Covered in this way, a home can sit for months before the roofers come and repair the damage. First, however, the tarps should be checked periodically to ensure they aren’t damaged.
Damage to Walls
Wall damage is hard to repair, but it is easy to extend the tarps talked about above so that they cover that damage as well, keeping rain and wind from coming through the wall.
If a tree has fallen on the home and it appears that the wall is damaged, it might be a good idea to provide some support under the branch or trunk. For this, you’ll need some 2″ x 4″ s. Cut to length so that the piece can sit strictly vertically under the trunk or branch for the most strength, with a 2″ crossbar at the bottom, also cut from a 2″ x 4″. Nail the wood pieces to each other, the floor, and the tree so that they won’t slip accidentally.
Windows can easily be covered with clear plastic, what contractors refer to as “Visqueen,” and many other people think of plastic drop cloths for painting. However, it’s better to use thicker plastic than thin, as it is much less likely to be blown apart by the wind.
The plastic can be attached with duct tape if there is a clean, dry surface to tape to. If not, it will need to be nailed or stapled in place. But just like the tarps on the roof, the nails will need something under their heads to keep them from tearing through the plastic. Again, either wood or cardboard strips (not corrugated cardboard, but rather drywall shims) will work for this.
Broken, Leaking Water Lines
Shutting off the water at the home’s main water valve, where the water comes into the house, or at the water meter will stop the leak, but that will leave you without water. So while you might do that temporarily, you’re better off capping the broken water line so that you can turn the water back on.
Fortunately, most homes today have PVC plastic water lines, which are easy to cap. Just cut off the pipe short of where the leak occurs, then glue the appropriate size cap on, using PVC primer and PVC cement. Note that the cement doesn’t work well without the primer. While it might be necessary to cap several lines, you should still have water to some faucets in your home.

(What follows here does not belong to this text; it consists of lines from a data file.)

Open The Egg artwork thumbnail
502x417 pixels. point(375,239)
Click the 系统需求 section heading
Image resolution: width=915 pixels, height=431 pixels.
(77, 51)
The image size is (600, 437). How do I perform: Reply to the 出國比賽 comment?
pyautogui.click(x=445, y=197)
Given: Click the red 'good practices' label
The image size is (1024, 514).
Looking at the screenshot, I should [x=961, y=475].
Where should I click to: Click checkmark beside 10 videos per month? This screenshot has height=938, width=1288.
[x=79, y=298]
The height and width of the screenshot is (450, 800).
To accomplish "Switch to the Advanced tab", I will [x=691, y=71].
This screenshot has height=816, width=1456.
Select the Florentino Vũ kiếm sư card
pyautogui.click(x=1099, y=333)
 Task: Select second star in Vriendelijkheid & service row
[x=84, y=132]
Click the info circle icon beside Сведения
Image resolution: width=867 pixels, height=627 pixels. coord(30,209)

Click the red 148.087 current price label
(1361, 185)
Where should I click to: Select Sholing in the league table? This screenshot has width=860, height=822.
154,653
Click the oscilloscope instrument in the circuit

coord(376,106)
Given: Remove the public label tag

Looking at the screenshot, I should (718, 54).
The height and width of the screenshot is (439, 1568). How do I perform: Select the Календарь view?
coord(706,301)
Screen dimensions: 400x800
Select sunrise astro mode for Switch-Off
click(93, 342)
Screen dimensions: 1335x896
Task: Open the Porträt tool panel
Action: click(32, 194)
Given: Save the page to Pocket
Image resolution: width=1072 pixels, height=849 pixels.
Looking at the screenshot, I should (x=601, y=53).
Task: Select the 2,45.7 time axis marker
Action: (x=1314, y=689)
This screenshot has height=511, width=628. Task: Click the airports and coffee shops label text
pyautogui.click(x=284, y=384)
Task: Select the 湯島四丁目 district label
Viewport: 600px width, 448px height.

Gas leaks are dangerous and shouldn’t be messed with. Shut off the gas and leave it off until a pro can take a look at it.
If you have to find a leak, such as the flexible line feeding gas to the stove, you can use soapy water. Mix some water with dish soap and pour it on the line, especially at the fittings. Bubbles will form wherever there is a leak. This can show you where you might need to tighten up the fittings. But if that doesn’t solve the problem, you’d better call a plumber.
The easiest way to deal with sparking wires is to shut off power at the breaker box. If your breaker box is labeled correctly, you’ll know which breaker works for what. That will allow you to shut off the necessary breakers while leaving power on to the rest of the house.
Once the power is off, you can either cut off the wires sparking or cap them with a combination of wire nuts and electrical tape. That way, if the breaker is turned back on, there shouldn’t be the risk of more sparking.
Of course, if the wires that are sparking are the wires coming from the power pole supposed to be connected to your home’s power meter, you need to leave that for the electrical company to repair. Even turning off your breaker box won’t help. Call it in, stay away from it, and wait for help to arrive.